In the U.S.:
- Coronavirus trends continued to strengthen this week with US cases down nearly 80% over the last six weeks. Bloomberg noted that the number of vaccine doses delivered in the US should rise from the current pace of 10-15M a week to nearly 20M a week in March, more than 25M a week in April and May, and over 30M a week by June.
- There was very little new news concerning the $1.5T+ coronavirus relief package. The stimulus is expected to pass via budget reconciliation sometime around mid-March.
SL Green Realty entered a contract to sell its 25.0% interest in the commercial condominium units located at 55 West 46th Street to a Brookfield Asset Management (BAM) real estate fund. The transaction is expected to close during Q1 of 2021 and generate net cash proceeds to the company of ~$20.0M.

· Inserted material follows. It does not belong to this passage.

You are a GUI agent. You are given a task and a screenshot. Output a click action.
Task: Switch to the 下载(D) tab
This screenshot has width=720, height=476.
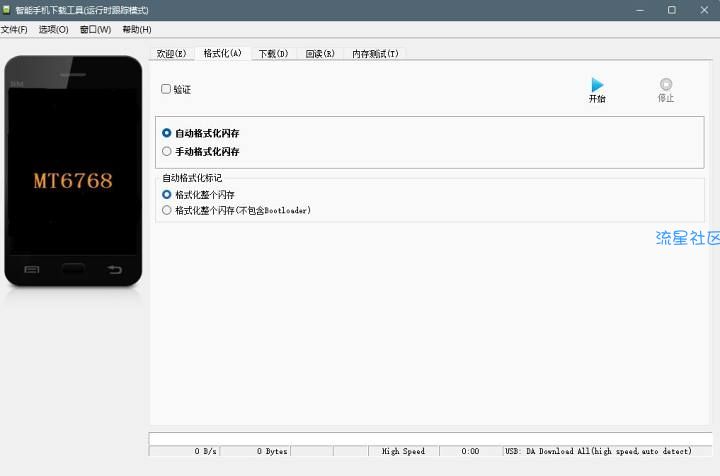click(273, 54)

- The Financial Times reported that China is looking to potentially hurt US defense contractors by limiting exports of rare earths crucial for manufacture of sophisticated weaponry including its F-35 aircraft. Said government officials had asked industry executives how badly companies in EU and US, including defense contractors, would be affected if China included rare earths in a bilateral dispute.
- A global semiconductor shortage has affected several industries slowing production of autos, computers, and telecom equipment. The pandemic saw a record increase in chip demand while trading tensions with China, which houses two of the largest semiconductor manufacturers, has hampered efforts to ramp up production.
- February flash manufacturing PMI was 50.6 versus last month’s 49.8 reading. As the pandemic outlook seemed to be getting better, both output and exports turned positive, leading to stronger growth in aggregate new orders.
- Q4 GDP expanded at 12.7% q/q versus last quarter’s revised 22.7% reading. Main surprise factor was private non-residential investment, up 4.5% q/q vs consensus 2.6%. marking a stronger than expected rebound following two straight declines.
City Champion Investments Ltd., a unit of CK Asset Holdings, won the tender for a site in Kai Tak, Kowloon, on a 50-year land grant with a ~HK$10.3B offer. The site has an area of about 10,948 sq. m and is designated for non-industrial purposes
- Improving coronavirus trends were cited as the biggest tailwind for European stocks this week. Of note, the UK is seeing a significant leveling off, allowing the government to lay a pathway out of the current lockdown.
- Italian Premier Draghi won two confidence votes in the Senate and the Chamber of Deputies after outlining his government policy agenda. As expected, Draghi received strong backing given him the widest possible mandate to steer Italy through the coronavirus pandemic and shape its recovery.
Gecina SA reported its 2020 FY results this week with recurrent net income of €5.72/sh. that was slightly ahead of expectations. Like-for-like gross rental income increased 2.3% for the year with offices +3.0%, traditional residential +0.9% and student housing +6.0%. Approximately 84% of GRI is in French offices with the greatest concentration in the Paris CBD and surrounding metro. While officing leasing volume was down for the year like in many markets around the globe, rents held steady with rents signed during the year +2.0% versus pre-crisis estimated market rents per management commentary. Management also indicated that it seen a significant upturn in interest for commercial leasing since September 2020. Approximately 99% of rents for 2020 have been collected and rent collection for the first quarter of 2021 is to date in line with past trends observed. The portfolio value declined only -0.1% for the year on a LFL basis, while EPRA NTA declined 1.7% to €173.10/sh. The year-end LTV was at approximately 34%. Management indicated that it was proposing a dividend of €5.30/sh. for 2020 at its upcoming AGM with half to be paid in cash in March and the remainder in July. The full dividend would equate to a yield of approximately 4.5%. Lastly, management indicated that 2021 will be a transition year with net recurrent income to decline to €5.30/sh., which is well below consensus estimates of €5.61/sh. Per management commentary, the decline reflects the impact of 2020 dispositions, assets taken out of service for redevelopment, a slowdown in indexation in 2021 and an extended leasing timeframe because of the pandemic. While optimism is on the rise for many with the rollout of vaccinations and declining infections, the benefits will take time to get us back closer to normality and 2021 will likely be a transitional year for many. With the stock trading at less than €120/sh. it would seem expectations were low, but markets can be impatient at times.
The views expressed in this update are as of the date of this blog entry. These views and any portfolio holdings discussed in the update are subject to change at any time based on market or other conditions. The adviser disclaims any duty to update these views, which may not be relied upon as investment advice. In addition, references to specific companies’ securities should not be regarded as investment recommendations or indicative of the Adelante products, strategies, or portfolios.